Viggo Jensen

Personal information
- Full name: Viggo Biehl Jensen
- Date of birth: 15 September 1947 (age 78)
- Place of birth: Esbjerg, Denmark
- Position(s): Defender; midfielder;

Team information
- Current team: Silkeborg IF

Youth career
- 0000–1965: Esbjerg fB

Senior career*
- Years: Team / Apps / (Gls)
- 1965–1969: Esbjerg fB / 29
- 1970–1973: B 1909 / 154
- 1973–1974: FC Bayern Munich / 5 / (0)
- 1974–1978: SpVgg Fürth / 102 / (5)
- 1978–1979: Odense Boldklub
- 1980: B 1909

International career
- 1971–1973: Denmark / 8 / (0)

Managerial career
- 1981: Ullerslev Boldklub
- 1982–1987: Svendborg fB
- 1987–1992: Silkeborg IF
- 1989–1992: Denmark U21
- 1992–1993: Malmö FF
- 1994: Odense Boldklub
- 1995: Viborg FF
- 1995–1997: Odense Boldklub
- 1997: Aarhus Fremad
- 1997–2002: Esbjerg fB
- 2002–2006: Silkeborg IF
- 2007: Estonia
- 2008: FC Fyn
- 2011: Vejle Boldklub
- 2012–2013: Silkeborg IF

= Viggo Jensen (footballer, born 1947) =

Danish footballer and manager

Viggo Biehl Jensen (born 15 September 1947) is a Danish former football player and manager.

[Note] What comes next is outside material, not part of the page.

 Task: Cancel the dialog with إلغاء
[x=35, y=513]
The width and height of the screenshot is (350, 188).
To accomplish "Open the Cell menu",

He was most recently the manager of Danish Superliga side Silkeborg IF.

As a player, Jensen played for Danish sides B 1909, Esbjerg fB, and Odense Boldklub and the German sides FC Bayern Munich and SpVgg Fürth. He played for the Denmark national football team in 8 games from 1971 to 1973.

As a coach, he was named Danish manager of the Year in 1988. He managed the Denmark national under-21 football team from 1989 to 1992 and Malmö FF 1992–1994. In July 2007 he was announced new coach of Estonia a job he held until November 2007, when he was replaced by Tarmo Rüütli.